Forward Intersection

[Eddie W. Shore]

Introduction

The program FORDINT calculates the third point on a triangle where the coordinates of points A (xa, xb) and B (xb, yb) are known. Also, a line towards P point is aimed from point A at angle α° and from point B at angle β°.

Formulas:

Output is point P:
xp = (xa cot β + xb cot α + (yb – ya))/(cot α + cot β)
yp = (ya cot β + yb cot α + (xa - xb))/(cot α + cot β)
γ = 180° - α - β

cot θ = 1/tan θ

Note that FORDINT will set the calculator to Degrees mode.

HP Prime Program FORDINT

Input: xa, ya, α, xb, yb, β
Output: 3 element list: {xp, yp, γ} and Degrees mode is set

Code:

EXPORT FORDINT(xa,ya,a,xb,yb,b)
BEGIN
// Forward Intersection
// 2016-11-16 EWS

LOCAL xp,yp,c;
// Degree Mode
HAngle:=1;
// Calculation
xp:=(xa*COT(b)+xb*COT(a)+(yb-ya))
/(COT(a)+COT(b));
yp:=(ya*COT(b)+yb*COT(a)+(xa-xb))
/(COT(a)+COT(b));
c:=180-a-b;
RETURN {xp,yp,c};
END;

Link to my blog entry: http://edspi31415.blogspot.com/2016/11/h...rward.html

Example:
Point A: (1000, 950), angle towards point P: 30°
Point B: (1012, 997), angle towards point P: 44°

Result:
Point P: (approximately) (1024.49237, 975.078358)
Angle γ: 106°

Source: Casio. Casio fx-FD10 Pro User’s Guide Tokyo. 2014

● Material provided:
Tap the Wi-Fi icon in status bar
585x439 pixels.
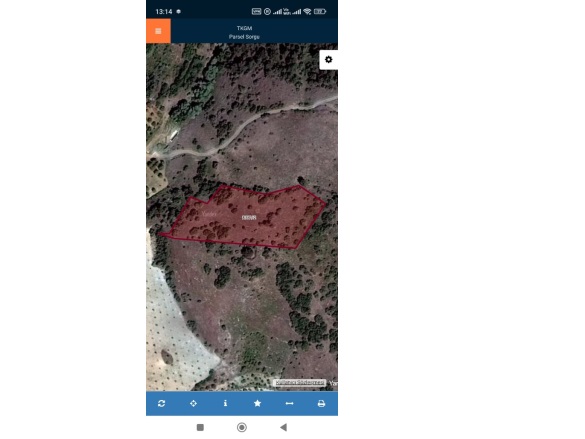307,12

● What the exercise asks: Extract from the forward intersection page above the passage between "The program FORDINT" and "ya))/(cot α + cot β)", inclusive.

● Result:
The program FORDINT calculates the third point on a triangle where the coordinates of points A (xa, xb) and B (xb, yb) are known. Also, a line towards P point is aimed from point A at angle α° and from point B at angle β°.

Formulas:

Output is point P:
xp = (xa cot β + xb cot α + (yb – ya))/(cot α + cot β)